Strengthening the Tree-Based Hash Protocols against Compromise of some Tags
In 2004, Molnar and Wagner introduced in [6] a very appealing scheme dedicated to the identification of RFID tags. Their protocol relies on a binary tree of secrets which are shared -- for all nodes except the leaves -- amongst the tags. Hence the compromise of one tag also has implications on the other tags with whom it shares keys. We introduce a modification of the initial scheme to allow us to strengthen RFID tags by implementing secrets with Physical Obfuscated Keys (POK). This doing, we augment tags and tree resistance against physical threats.
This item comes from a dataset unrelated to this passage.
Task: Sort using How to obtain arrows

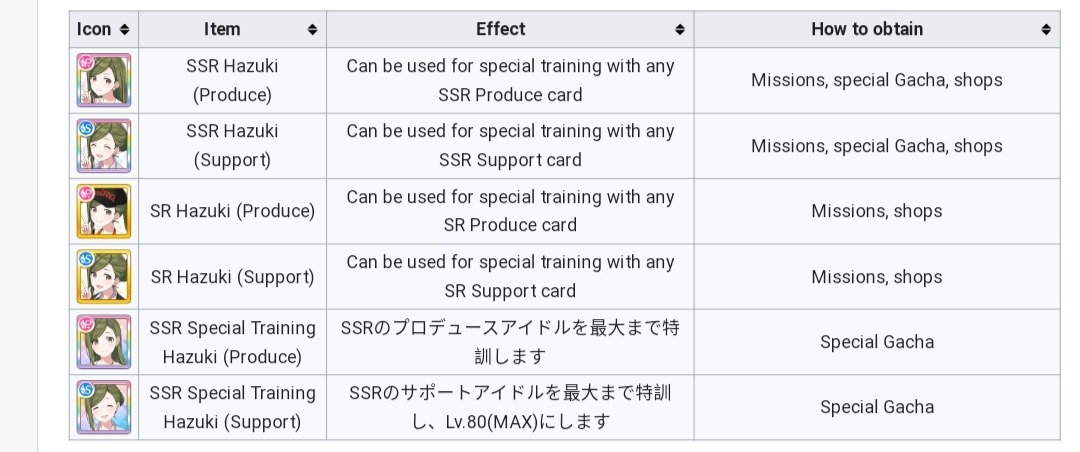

Efficient Scalar Multiplication by Isogeny Decompositions
On an elliptic curve, the degree of an isogeny corresponds essentially to the degrees of the polynomial expressions involved in its application. The multiplication--by--$\ell$ map $[\ell]$ has degree~$\ell^2$, therefore the complexity to directly evaluate $[\ell](P)$ is $O(\ell^2)$. For a small prime $\ell\, (= 2, 3)$ such that the additive binary representation provides no better performance, this represents the true cost of application of scalar multiplication. If an elliptic curves admits an isogeny $\varphi$ of degree $\ell$ then the costs of computing $\varphi(P)$ should in contrast be $O(\ell)$ field operations. Since we then have a product expression $[\ell] = \hat{\varphi}\varphi$, the existence of an $\ell$-isogeny $\varphi$ on an elliptic curve yields a theoretical improvement from $O(\ell^2)$ to $O(\ell)$ field operations for the evaluation of $[\ell](P)$ by na\"ive application of the defining polynomials. In this work we investigate actual improvements for small $\ell$ of this asymptotic complexity. For this purpose, we describe the general construction of families of curves with a suitable decomposition $[\ell] = \hat{\varphi}\varphi$, and provide explicit examples of such a family of curves with simple decomposition for~$[3]$. Finally we derive a new tripling algorithm to find complexity improvements to triplication on a curve in certain projective coordinate systems, then combine this new operation to non-adjacent forms for $\ell$-adic expansions in order to obtain an improved strategy for scalar multiplication on elliptic curves.